— begin Items —
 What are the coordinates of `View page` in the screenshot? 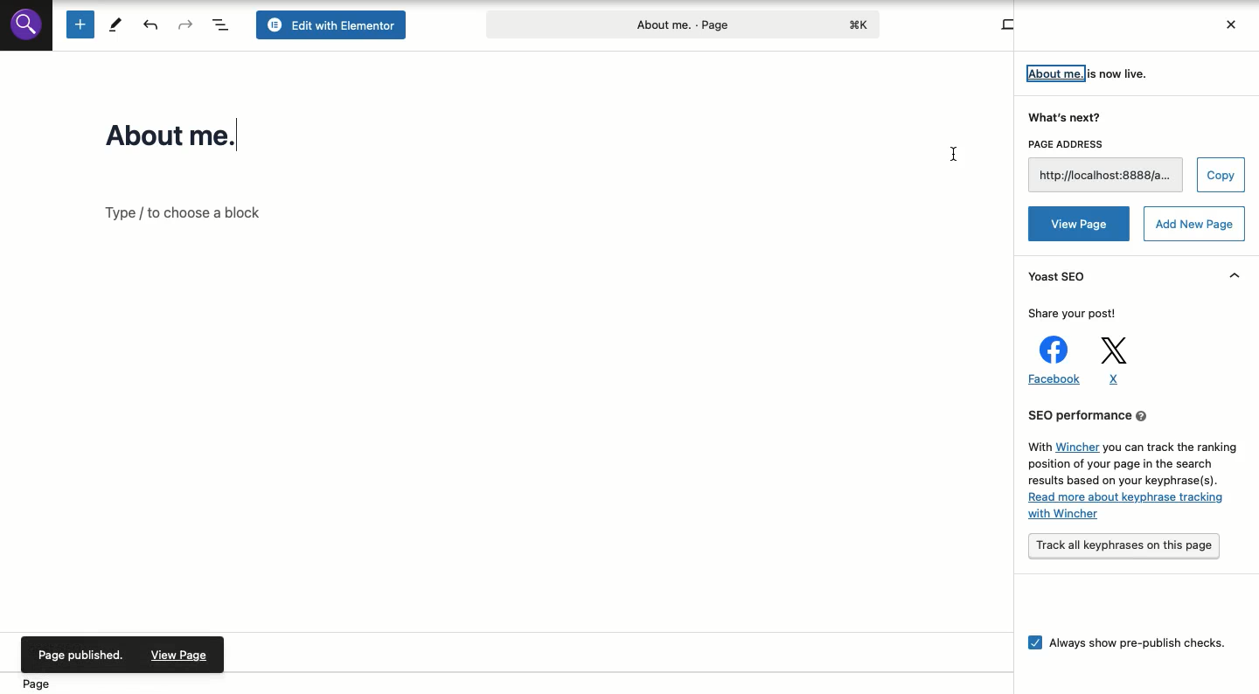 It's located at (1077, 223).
— end Items —
— begin Items —
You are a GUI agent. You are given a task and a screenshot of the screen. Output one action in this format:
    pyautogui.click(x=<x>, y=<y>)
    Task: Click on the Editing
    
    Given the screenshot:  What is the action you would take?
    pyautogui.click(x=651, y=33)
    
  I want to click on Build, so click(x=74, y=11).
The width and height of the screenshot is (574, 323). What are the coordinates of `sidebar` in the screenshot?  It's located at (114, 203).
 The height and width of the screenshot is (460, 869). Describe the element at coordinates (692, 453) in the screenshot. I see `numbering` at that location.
— end Items —
— begin Items —
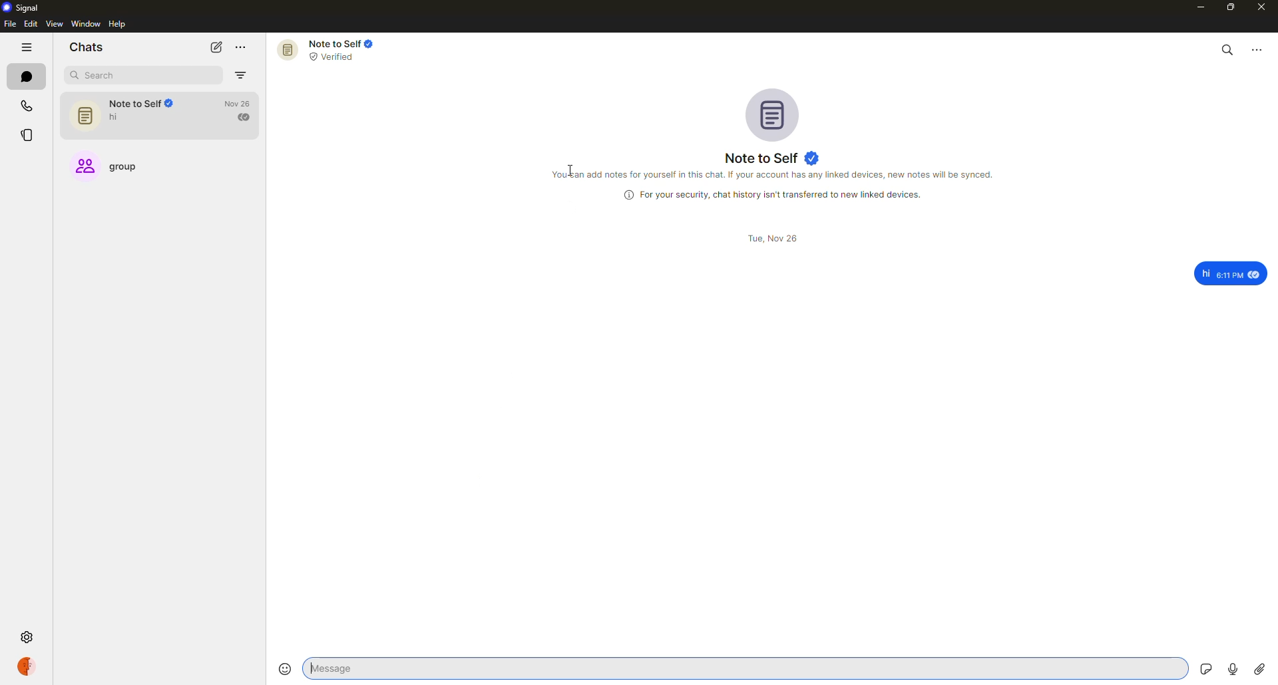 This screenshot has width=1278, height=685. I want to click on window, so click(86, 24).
— end Items —
What you should do:
Return the lines from the one with "The width and" to the one with "The height and", word for word.

Answer in full:
The width and height of the screenshot is (574, 323). What are the coordinates of `sidebar` in the screenshot?  It's located at (114, 203).
 The height and width of the screenshot is (460, 869). Describe the element at coordinates (692, 453) in the screenshot. I see `numbering` at that location.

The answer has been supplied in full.